Pur andando contro sè stesso il medico non riesce ad abbandonare il malato, anche lui ha un rimosso infantile che lo segue e rivela solo a Blue. Fra i due le barriere cadono, senza preamboli e scene madri, come “schegge di macigno /precipitate sui fiori” (Rilke) s’incontrano sul limitare.

Il ritorno alla normalità è sui titoli di coda, pioggia, smog, ombrelli, la famigliola si riunisce, il mondo continuerà a girare su sé stesso, uguale, fino alla prossima favola.

Michael Cimino

I cancelli del cielo (1980): Michael Cimino

Di Cimino, dopo Heaven’s Gate, sappiamo tutto, dunque conosciamo la maestria delle riprese, la straordinaria architettura visiva che racconta con le immagini il dentro e il fuori, il sopra e il sotto, quell’oscillazione continua del presente fra ciò che è e ciò che sembra, quel dare una coerenza e trovare un nucleo dove sembra esserci solo caos, quell’alternanza di piani e di scene, di suoni e rumori che danno unità alle mille sfaccettature del reale.

Il ritmo si muove al passo con l’evoluzione interiore dei personaggi, e il dr.
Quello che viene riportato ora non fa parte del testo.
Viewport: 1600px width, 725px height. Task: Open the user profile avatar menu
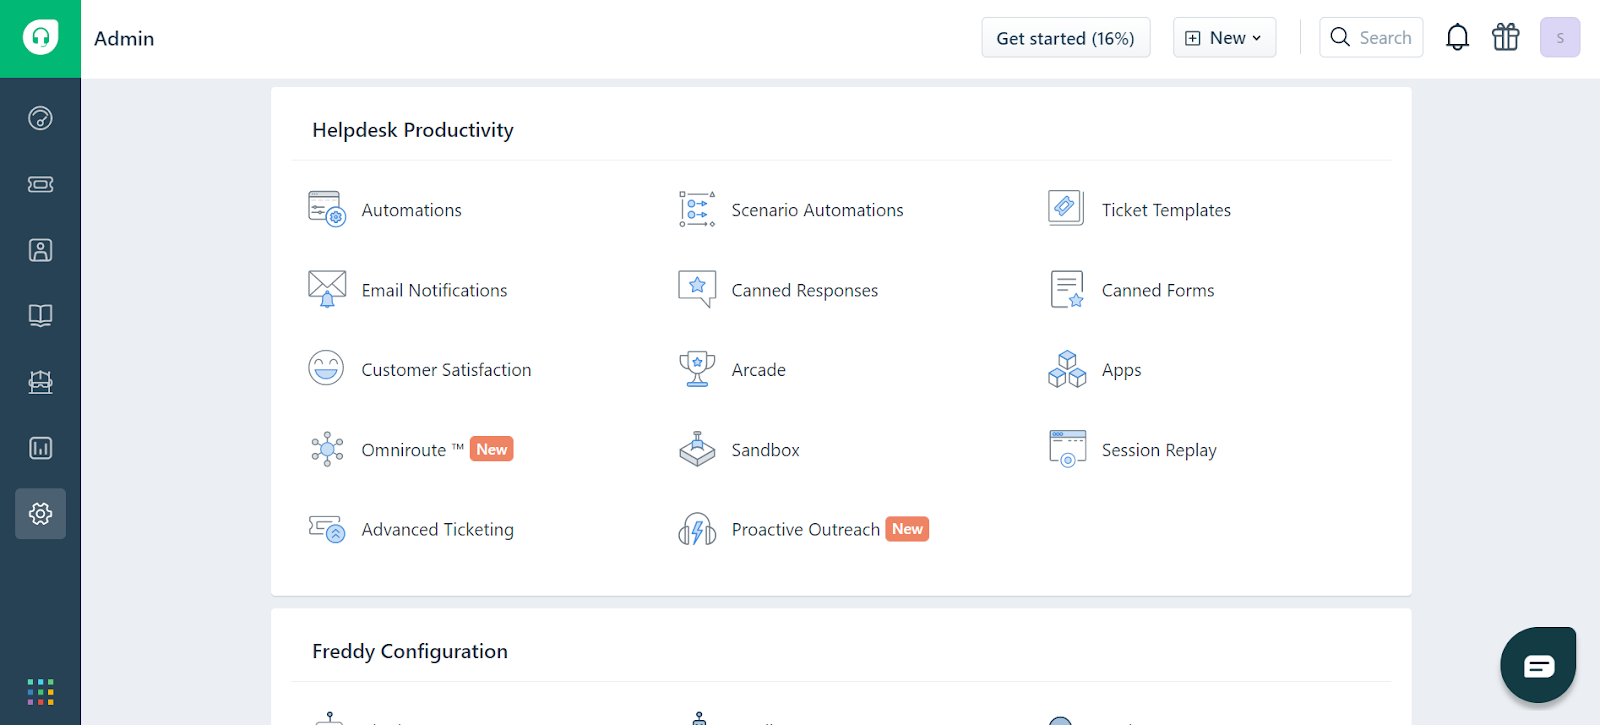pos(1560,38)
Reynolds, così appagato, così sicuro e arrivato diventa un ricercato fuorilegge che ruba per curare il malato, l’antipatico Blue si rivela un  ragazzo fragile con un cuore saldo nel culto delle sue origini, quei mondi così lontani arrivano a toccarsi.

E’ l'America che Cimino ama e critica, quella che la sua “potente e distintiva immaginazione visiva” crea dal nulla, unendo mito e realtà, facendone un ritratto autentico che contiene l’America colonizzatrice, violenta e classista e quella che resiste, i nascondigli dei gangster e i bar per motociclisti e una montagna magica dove una medicina dei nativi americani salva dal dolore.

Un film che non è un capolavoro, forse per strettoie imposte dalla produzione, ma scagliarsi come il critico dell’ Empire non è comprensibile!

“… Personaggi composti di cartone stratificato che percorrono situazioni incredibili come se ci fosse qualcosa di profondo e che si libra intorno a loro… C'è persino una colonna sonora esagerata di Maurice Jarre, che alterna corde emotive a pezzi d'azione che suonano come un western anni '50 di grado B, e Cimino riesce in qualche modo a rendere non magica anche la Monument Valley, l'inevitabile destinazione della ricerca”

 E Keith Phipps segue a ruota:

È divertente come un film possa sembrare pretenzioso e semplicistico allo stesso tempo, ma, come dovrebbe indicare la sinossi della trama, Sunchaser ce la fa.”

 Che dire? Non si riesce ad andar d’accordo neanche sulla Nutella e la Coca Cola, noti veleni. Ma la gente ne va pazza.